Source
▬▬▬▬▬▬
You’re scrolling through your Instagram feed, double tapping your friends’ travel posts and celebrities’ selfies. It’s 7 AM, so you roll out of bed and look in the mirror to see a disheveled face with unruly hair. Your own feed, however, shows a stark contrast to your reflection: a polished, made up face, a sleek ponytail, and an expression of contentment.
It’s no wonder people feel immense pressure to portray “perfect” lives on social media. If all you see every day are flawless people with ideal lives, it’s hard not to be envious and aspire for what they have. Studies have shown that social media affects the self-confidence of its users more negatively than positively. This has resulted in individuals building a carefully curated feed by hiding imperfections and exaggerating positive experiences. This kind of skewed perception of reality affects people’s grasp of the ideal life. They do the same thing with their own feeds, creating a cycle of distorted reality.
So how do you build confidence in an age where appearances seem to matter the most?
Like most things, social media has its pros and cons. While it does affect a person’s self-esteem, it doesn’t always have to be for the worse. There are healthy ways to use social media, and some of it can even boost your self-confidence.
▬▬▬▬▬▬
Do this
Write the next part of the piece on social media and self-confidence, picking up after its last sentence.

Source data
▬▬▬▬▬▬
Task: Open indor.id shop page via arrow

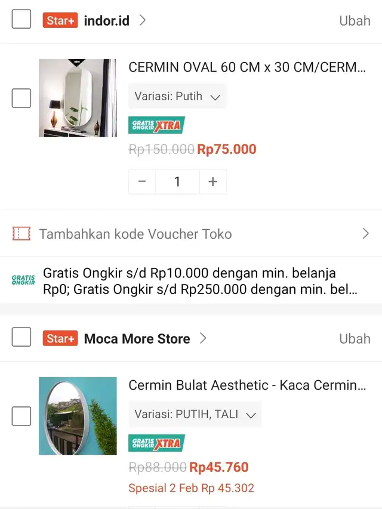Action: (x=142, y=20)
▬▬▬▬▬▬
Expected answer
You might need to learn (or to relearn) that social media is expendable. That is, you will live without it. There have been generations of people that lived just fine before social media came along, and you will, too. With this in mind, you always have the option to take a break from social media if you feel overwhelmed by negativity or feelings of inadequacy. Some people decide to quit altogether, but others feel that a break now and then is good for their self-esteem.
Another option is to redesign your feed. Instead of following celebrities and acquaintances whose posts give you the dreaded FOMO—fear of missing out—syndrome, you can follow inspirational, educational, and even support group accounts. Sometimes all you need is to turn your head in another direction and see other, more uplifting things.
Once you’ve done that, you can also discipline yourself into sharing only specific posts. Sharing less is not only better in terms of your security, but it might be helpful if you want to stop depending on likes to boost your self-esteem.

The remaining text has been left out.